Gal-On: Change law to protect reporters like Blau

Meretz leader proposes bill to fix what she sees as law's undue constraints on journalists from uncovering gov't illegalities, corruption.

Zehava Gal-On 311 (photo credit: YouTube screenshot)
Zehava Gal-On 311
(photo credit: YouTube screenshot)
Meretz Party chairwoman MK Zehava Gal-On on Wednesday proposed a bill to remove what she views as undue constraints the law imposes on journalists from uncovering illegalities and corruption in government.
According to Gal-On, the current law “suffers from an anomaly that has lasted for years” and pits the journalistic ethical requirement of exposing and reporting to the public illegality and corruption against overly broad laws designed to protect national security secrets and documents from being divulged.
Gal-On did not quarrel with the law when it protected genuine national security secrets and defined and provided for the punishment of people who reveal them as a spies.
Rather, she said that the law should distinguish between cases where security interests are involved and those where illegalities and corruption are being shielded from the public under the guise of national security.
The proposed law comes against the backdrop of the state’s prosecution of Haaretz reporter Uri Blau.
Many journalists, including the Jerusalem Journalists Association, have loudly protested Blau’s arrest, even demonstrating outside the Justice Ministry in the capital over Attorney-General Yehuda Weinstein’s decision to indict Blau.

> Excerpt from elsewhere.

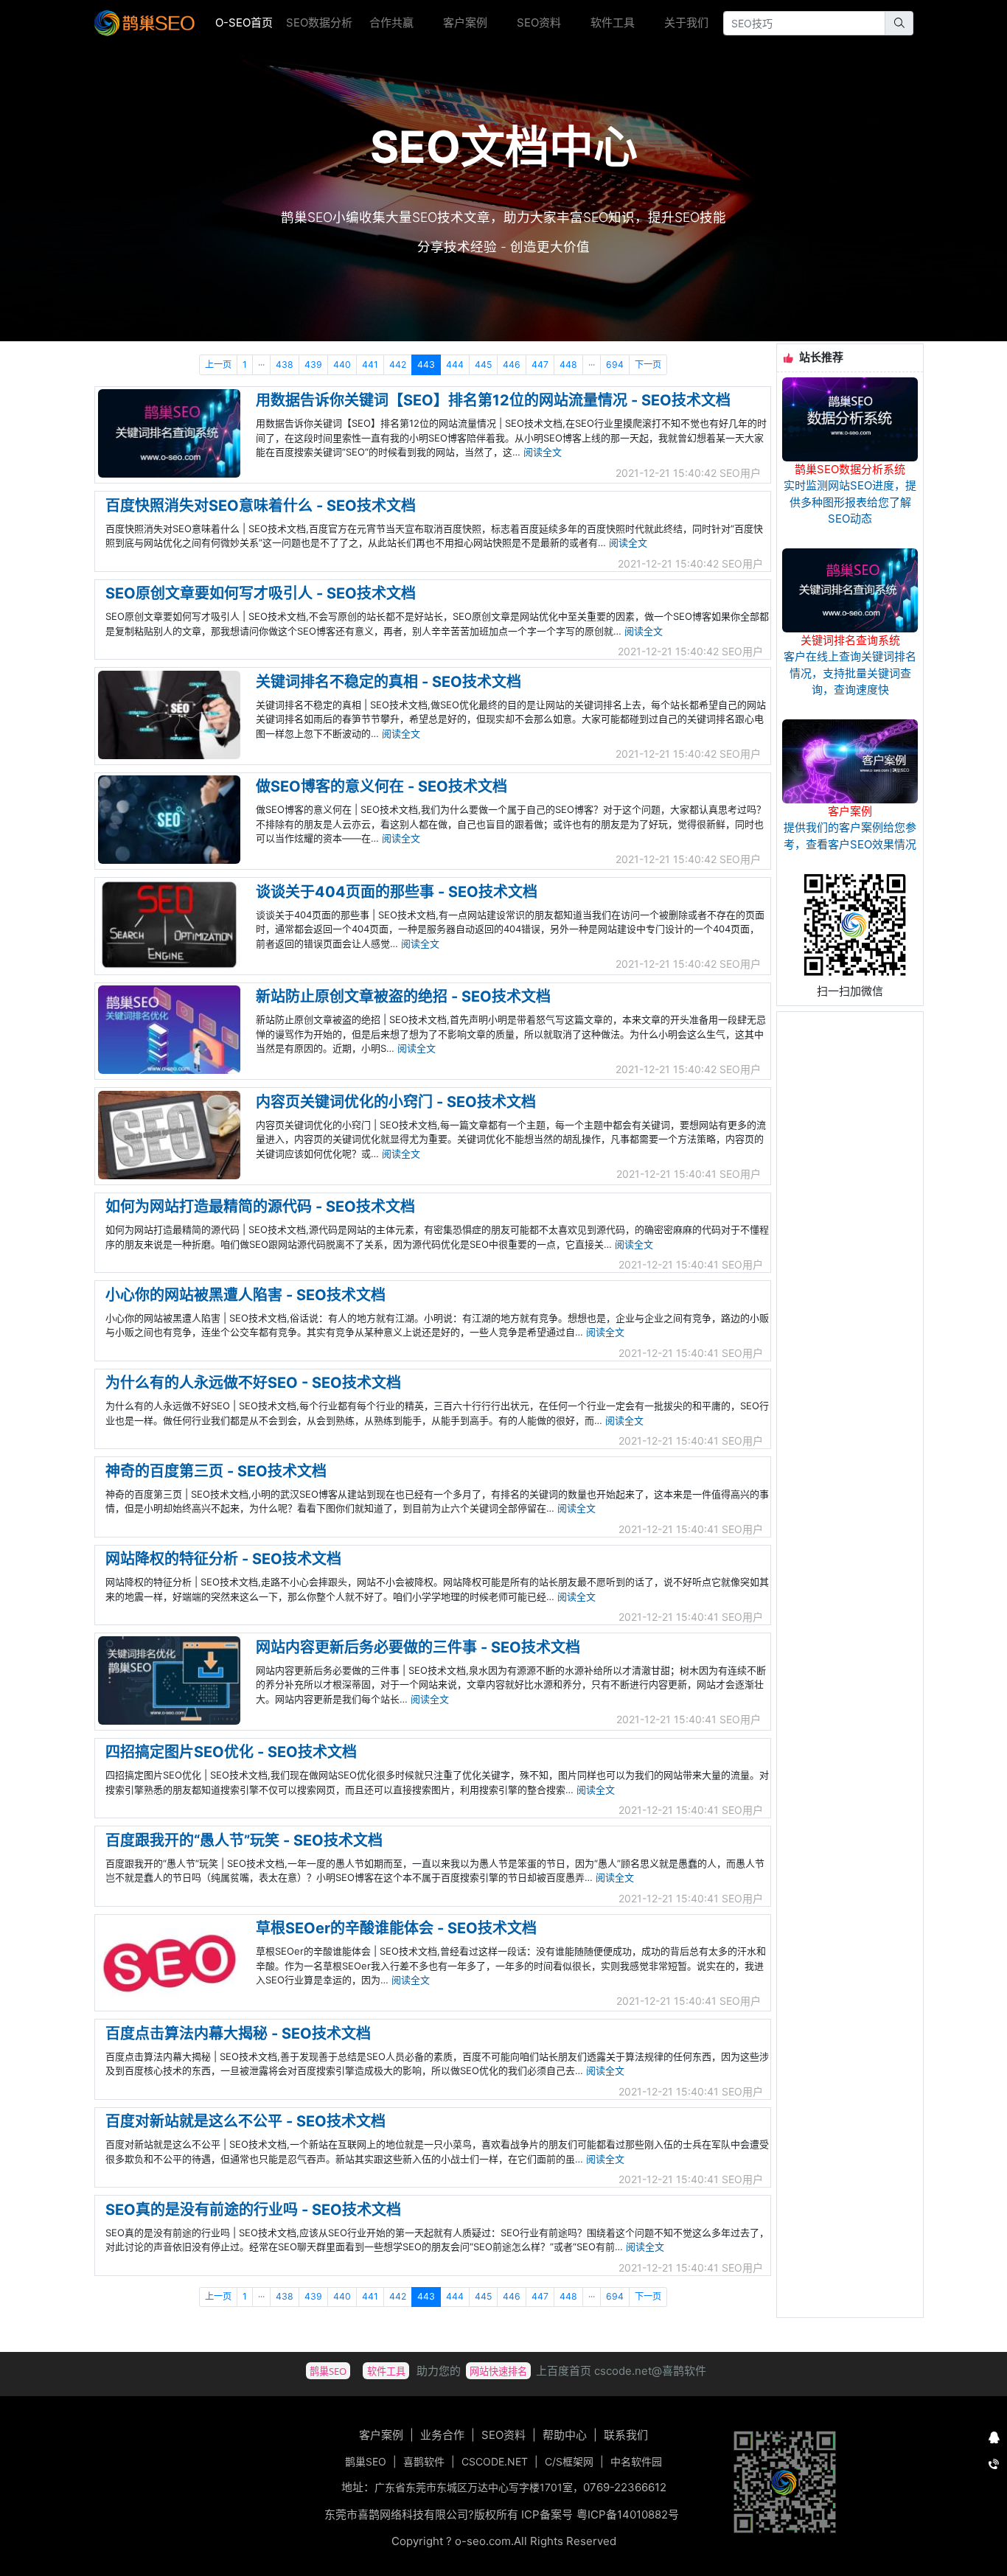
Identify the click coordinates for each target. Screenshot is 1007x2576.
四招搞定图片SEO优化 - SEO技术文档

Weinstein has announced that he will charge Blau with possession of classified military documents, which he received from former OC Central Command secretary Anat Kamm. The decision follows a 2008 story in which Blau, using leaked documents, revealed that the military planned in advance to kill Palestinian leaders and fighters, but then passed their deaths off as mishaps during “failed” attempts to arrest them.
Blau is to be charged under the Penal Code with aggravated espionage, which stipulates that obtaining, collecting, preparing, recording or keeping secret information without authorization, but without intent to harm state security, is punishable by seven years in prison.
The attorney-general explained that before deciding to indict the reporter, he had taken into account “all the relevant considerations,” including the need to preserve the character of a free press and allow the media to carry out its essential role in ensuring the public’s right to know.
However, Gal-On suggested that the current law puts journalists in a catch- 22 situation, caught between doing their job and committing a crime.
Her proposed law would declare journalistic conduct that was within the confines of official journalistic ethics of exposing illegality and corruption to be outside the definition of illegal conduct under the national security protection laws.
In the future, if a journalist like Blau exposed an illegality or an act of corruption by divulging documents that the law would otherwise prohibit anyone from sharing with the public, the journalist would not have committed a crime because his conduct would be within the new exception to the law.
Gal-On also said that the proposed law would protect journalists from civil defamation lawsuits for their actions where it was found that the journalist had acted according to journalistic ethics.
Joanna Paraszczuk and Ruth Eglash contributed to this story.